Cela dit, à l’allure où vont les choses, elle sera bientôt plus mûre que moi : quand j’avais son âge, aucun dessinateur n’était mort sous les balles de zozos fanatiques gavés de mensonges et de promesses de vie éternelle, aucune salle de concert, aucun stade de foot, aucun bar de quartier n’avaient été pris pour cible.

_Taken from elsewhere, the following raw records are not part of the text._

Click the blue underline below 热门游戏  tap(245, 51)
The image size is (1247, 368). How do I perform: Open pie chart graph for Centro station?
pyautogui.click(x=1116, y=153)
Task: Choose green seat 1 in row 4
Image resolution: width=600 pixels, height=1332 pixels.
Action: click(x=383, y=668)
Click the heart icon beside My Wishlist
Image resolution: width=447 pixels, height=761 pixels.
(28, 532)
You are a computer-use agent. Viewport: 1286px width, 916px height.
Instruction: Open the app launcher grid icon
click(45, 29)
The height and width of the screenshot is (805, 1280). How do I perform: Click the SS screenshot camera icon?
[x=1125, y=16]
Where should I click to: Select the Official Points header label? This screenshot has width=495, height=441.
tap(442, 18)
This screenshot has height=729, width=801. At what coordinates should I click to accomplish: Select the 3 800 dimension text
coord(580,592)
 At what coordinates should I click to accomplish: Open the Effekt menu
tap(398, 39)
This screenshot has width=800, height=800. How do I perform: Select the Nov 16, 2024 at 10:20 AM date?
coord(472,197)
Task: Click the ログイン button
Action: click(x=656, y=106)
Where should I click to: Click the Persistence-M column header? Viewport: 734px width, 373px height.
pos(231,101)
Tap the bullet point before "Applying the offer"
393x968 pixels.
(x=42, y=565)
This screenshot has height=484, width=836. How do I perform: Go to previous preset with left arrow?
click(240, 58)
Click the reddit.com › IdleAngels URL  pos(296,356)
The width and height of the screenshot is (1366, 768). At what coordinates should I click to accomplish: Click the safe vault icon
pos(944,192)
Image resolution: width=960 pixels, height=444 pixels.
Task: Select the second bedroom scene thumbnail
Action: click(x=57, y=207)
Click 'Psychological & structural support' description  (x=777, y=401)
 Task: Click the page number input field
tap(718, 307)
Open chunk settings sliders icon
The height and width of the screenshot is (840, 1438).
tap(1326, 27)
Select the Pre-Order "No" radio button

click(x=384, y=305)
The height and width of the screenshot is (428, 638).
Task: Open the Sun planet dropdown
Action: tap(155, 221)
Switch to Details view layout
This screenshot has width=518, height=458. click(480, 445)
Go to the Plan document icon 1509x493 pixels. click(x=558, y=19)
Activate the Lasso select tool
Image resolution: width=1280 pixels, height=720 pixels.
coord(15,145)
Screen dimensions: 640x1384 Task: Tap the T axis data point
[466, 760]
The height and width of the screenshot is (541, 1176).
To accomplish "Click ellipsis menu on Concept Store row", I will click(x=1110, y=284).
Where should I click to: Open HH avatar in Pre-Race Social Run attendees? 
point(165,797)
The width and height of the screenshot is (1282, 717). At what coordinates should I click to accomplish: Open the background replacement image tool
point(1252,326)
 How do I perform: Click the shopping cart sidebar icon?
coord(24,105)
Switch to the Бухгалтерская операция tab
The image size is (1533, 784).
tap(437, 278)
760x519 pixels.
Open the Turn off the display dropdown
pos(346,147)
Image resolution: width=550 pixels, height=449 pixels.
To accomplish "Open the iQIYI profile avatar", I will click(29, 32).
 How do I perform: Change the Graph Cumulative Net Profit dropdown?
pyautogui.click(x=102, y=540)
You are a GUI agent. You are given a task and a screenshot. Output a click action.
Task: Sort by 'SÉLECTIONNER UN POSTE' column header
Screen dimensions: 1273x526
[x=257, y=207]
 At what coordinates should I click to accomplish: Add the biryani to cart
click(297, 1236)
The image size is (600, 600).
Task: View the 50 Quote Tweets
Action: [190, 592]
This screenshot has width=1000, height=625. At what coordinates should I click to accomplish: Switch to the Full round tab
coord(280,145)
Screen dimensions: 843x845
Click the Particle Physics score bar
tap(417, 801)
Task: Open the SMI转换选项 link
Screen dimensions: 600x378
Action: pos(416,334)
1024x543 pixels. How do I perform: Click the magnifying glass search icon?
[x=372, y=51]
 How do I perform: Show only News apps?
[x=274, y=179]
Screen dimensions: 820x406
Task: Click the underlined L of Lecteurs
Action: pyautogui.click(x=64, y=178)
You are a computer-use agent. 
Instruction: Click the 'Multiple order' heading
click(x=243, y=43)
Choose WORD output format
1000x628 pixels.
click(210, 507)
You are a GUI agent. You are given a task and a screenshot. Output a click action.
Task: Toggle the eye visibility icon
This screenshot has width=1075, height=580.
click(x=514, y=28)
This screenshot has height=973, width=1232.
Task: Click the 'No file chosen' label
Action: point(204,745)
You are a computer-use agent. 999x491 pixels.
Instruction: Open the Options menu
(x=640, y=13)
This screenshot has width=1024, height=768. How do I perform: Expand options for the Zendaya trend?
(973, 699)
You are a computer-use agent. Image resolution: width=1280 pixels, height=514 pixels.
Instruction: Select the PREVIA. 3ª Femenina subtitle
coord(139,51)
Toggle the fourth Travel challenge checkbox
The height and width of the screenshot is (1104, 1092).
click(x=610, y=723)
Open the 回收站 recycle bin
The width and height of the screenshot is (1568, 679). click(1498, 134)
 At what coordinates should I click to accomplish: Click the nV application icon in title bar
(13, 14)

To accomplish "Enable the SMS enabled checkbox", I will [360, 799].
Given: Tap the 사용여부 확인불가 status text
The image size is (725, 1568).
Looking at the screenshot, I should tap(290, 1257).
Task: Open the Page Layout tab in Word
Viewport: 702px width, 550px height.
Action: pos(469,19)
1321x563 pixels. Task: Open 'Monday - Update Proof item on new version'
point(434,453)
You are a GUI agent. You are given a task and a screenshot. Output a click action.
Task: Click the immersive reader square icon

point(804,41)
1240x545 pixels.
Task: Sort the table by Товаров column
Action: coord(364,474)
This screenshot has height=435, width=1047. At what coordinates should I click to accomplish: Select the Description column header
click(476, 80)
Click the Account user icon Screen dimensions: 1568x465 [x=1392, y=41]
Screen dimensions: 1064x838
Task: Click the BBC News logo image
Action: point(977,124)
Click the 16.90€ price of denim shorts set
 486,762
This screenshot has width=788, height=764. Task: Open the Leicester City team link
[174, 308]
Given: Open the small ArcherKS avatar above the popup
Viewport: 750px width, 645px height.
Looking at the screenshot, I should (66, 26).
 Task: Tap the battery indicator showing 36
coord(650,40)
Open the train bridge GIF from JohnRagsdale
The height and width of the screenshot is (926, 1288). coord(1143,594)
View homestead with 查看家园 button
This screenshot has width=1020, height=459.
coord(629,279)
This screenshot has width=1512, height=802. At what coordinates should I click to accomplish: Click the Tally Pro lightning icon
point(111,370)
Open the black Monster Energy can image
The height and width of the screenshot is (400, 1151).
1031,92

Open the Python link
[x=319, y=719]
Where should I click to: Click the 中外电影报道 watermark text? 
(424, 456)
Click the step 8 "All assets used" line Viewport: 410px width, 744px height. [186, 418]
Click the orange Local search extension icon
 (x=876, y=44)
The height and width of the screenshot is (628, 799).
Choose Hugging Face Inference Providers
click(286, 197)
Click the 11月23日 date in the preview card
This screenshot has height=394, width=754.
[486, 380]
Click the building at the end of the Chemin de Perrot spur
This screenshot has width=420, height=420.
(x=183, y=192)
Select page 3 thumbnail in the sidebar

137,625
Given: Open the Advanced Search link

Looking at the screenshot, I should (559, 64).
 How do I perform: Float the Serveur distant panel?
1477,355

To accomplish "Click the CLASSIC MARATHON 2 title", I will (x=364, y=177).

Quand j’avais son âge, mes parents n’ont pas eu à m’expliquer pourquoi la vie de plus d’une centaine d’innocents s’est arrêtée un soir de novembre. Comme ça, d’un coup, alors qu’ils fumaient une clope à la terrasse d’un café parisien, qu’ils assistaient à un concert rock, partaient voir un match amical ou simplement parce qu’ils étaient là.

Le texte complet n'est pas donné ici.